(Stored records)
——————

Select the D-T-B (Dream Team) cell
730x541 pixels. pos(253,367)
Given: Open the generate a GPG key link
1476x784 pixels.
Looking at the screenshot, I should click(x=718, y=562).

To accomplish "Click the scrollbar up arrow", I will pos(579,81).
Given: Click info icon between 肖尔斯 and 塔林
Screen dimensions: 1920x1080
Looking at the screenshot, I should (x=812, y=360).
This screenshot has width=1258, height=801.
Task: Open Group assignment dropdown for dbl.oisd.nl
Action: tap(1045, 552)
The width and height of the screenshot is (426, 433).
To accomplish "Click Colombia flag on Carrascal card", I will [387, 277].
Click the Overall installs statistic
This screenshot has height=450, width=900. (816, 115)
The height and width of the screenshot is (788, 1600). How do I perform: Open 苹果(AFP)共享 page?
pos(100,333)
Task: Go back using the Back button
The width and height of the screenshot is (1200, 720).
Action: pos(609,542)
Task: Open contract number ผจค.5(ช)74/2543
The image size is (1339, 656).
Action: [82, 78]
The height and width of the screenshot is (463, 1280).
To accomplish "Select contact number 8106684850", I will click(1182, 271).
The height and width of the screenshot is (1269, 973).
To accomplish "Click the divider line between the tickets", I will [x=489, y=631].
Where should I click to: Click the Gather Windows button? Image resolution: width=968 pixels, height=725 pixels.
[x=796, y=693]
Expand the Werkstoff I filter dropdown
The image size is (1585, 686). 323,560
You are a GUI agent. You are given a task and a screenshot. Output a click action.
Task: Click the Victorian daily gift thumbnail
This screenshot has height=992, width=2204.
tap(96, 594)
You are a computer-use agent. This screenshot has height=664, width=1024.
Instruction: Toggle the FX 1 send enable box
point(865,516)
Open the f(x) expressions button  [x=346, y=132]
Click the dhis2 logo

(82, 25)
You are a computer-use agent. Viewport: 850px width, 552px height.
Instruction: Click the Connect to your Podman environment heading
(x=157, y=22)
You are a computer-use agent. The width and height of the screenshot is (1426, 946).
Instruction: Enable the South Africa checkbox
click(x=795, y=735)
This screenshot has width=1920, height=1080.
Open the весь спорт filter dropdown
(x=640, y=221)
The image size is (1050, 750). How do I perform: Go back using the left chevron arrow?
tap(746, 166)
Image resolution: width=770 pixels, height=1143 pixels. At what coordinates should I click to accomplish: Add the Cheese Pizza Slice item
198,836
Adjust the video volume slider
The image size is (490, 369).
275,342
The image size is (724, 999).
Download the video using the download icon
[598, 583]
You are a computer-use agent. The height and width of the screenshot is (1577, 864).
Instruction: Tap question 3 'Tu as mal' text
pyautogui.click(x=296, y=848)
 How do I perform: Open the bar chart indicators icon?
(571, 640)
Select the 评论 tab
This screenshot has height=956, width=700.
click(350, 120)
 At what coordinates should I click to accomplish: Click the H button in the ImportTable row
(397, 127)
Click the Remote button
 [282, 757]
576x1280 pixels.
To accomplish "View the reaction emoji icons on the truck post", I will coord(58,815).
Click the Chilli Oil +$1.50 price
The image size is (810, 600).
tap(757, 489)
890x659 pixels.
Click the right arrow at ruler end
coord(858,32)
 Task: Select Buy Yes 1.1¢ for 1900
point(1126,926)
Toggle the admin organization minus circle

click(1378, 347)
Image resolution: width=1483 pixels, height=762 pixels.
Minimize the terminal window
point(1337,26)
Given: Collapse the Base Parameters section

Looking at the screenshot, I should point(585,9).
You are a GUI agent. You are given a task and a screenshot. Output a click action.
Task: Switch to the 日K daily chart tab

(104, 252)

——————

EXERCISE BRIEF:
Every record shown above should be written out again exactly.

RESPONSE:
Select the D-T-B (Dream Team) cell
730x541 pixels. pos(253,367)
Given: Open the generate a GPG key link
1476x784 pixels.
Looking at the screenshot, I should click(x=718, y=562).

To accomplish "Click the scrollbar up arrow", I will pos(579,81).
Given: Click info icon between 肖尔斯 and 塔林
Screen dimensions: 1920x1080
Looking at the screenshot, I should (x=812, y=360).
This screenshot has width=1258, height=801.
Task: Open Group assignment dropdown for dbl.oisd.nl
Action: tap(1045, 552)
The width and height of the screenshot is (426, 433).
To accomplish "Click Colombia flag on Carrascal card", I will [387, 277].
Click the Overall installs statistic
This screenshot has height=450, width=900. (816, 115)
The height and width of the screenshot is (788, 1600). How do I perform: Open 苹果(AFP)共享 page?
pos(100,333)
Task: Go back using the Back button
The width and height of the screenshot is (1200, 720).
Action: pos(609,542)
Task: Open contract number ผจค.5(ช)74/2543
The image size is (1339, 656).
Action: [82, 78]
The height and width of the screenshot is (463, 1280).
To accomplish "Select contact number 8106684850", I will click(1182, 271).
The height and width of the screenshot is (1269, 973).
To accomplish "Click the divider line between the tickets", I will [x=489, y=631].
Where should I click to: Click the Gather Windows button? Image resolution: width=968 pixels, height=725 pixels.
[x=796, y=693]
Expand the Werkstoff I filter dropdown
The image size is (1585, 686). 323,560
You are a GUI agent. You are given a task and a screenshot. Output a click action.
Task: Click the Victorian daily gift thumbnail
This screenshot has height=992, width=2204.
tap(96, 594)
You are a computer-use agent. This screenshot has height=664, width=1024.
Instruction: Toggle the FX 1 send enable box
point(865,516)
Open the f(x) expressions button  [x=346, y=132]
Click the dhis2 logo

(82, 25)
You are a computer-use agent. Viewport: 850px width, 552px height.
Instruction: Click the Connect to your Podman environment heading
(x=157, y=22)
You are a computer-use agent. The width and height of the screenshot is (1426, 946).
Instruction: Enable the South Africa checkbox
click(x=795, y=735)
This screenshot has width=1920, height=1080.
Open the весь спорт filter dropdown
(x=640, y=221)
The image size is (1050, 750). How do I perform: Go back using the left chevron arrow?
tap(746, 166)
Image resolution: width=770 pixels, height=1143 pixels. At what coordinates should I click to accomplish: Add the Cheese Pizza Slice item
198,836
Adjust the video volume slider
The image size is (490, 369).
275,342
The image size is (724, 999).
Download the video using the download icon
[598, 583]
You are a computer-use agent. The height and width of the screenshot is (1577, 864).
Instruction: Tap question 3 'Tu as mal' text
pyautogui.click(x=296, y=848)
 How do I perform: Open the bar chart indicators icon?
(571, 640)
Select the 评论 tab
This screenshot has height=956, width=700.
click(350, 120)
 At what coordinates should I click to accomplish: Click the H button in the ImportTable row
(397, 127)
Click the Remote button
 [282, 757]
576x1280 pixels.
To accomplish "View the reaction emoji icons on the truck post", I will coord(58,815).
Click the Chilli Oil +$1.50 price
The image size is (810, 600).
tap(757, 489)
890x659 pixels.
Click the right arrow at ruler end
coord(858,32)
 Task: Select Buy Yes 1.1¢ for 1900
point(1126,926)
Toggle the admin organization minus circle

click(1378, 347)
Image resolution: width=1483 pixels, height=762 pixels.
Minimize the terminal window
point(1337,26)
Given: Collapse the Base Parameters section

Looking at the screenshot, I should point(585,9).
You are a GUI agent. You are given a task and a screenshot. Output a click action.
Task: Switch to the 日K daily chart tab

(104, 252)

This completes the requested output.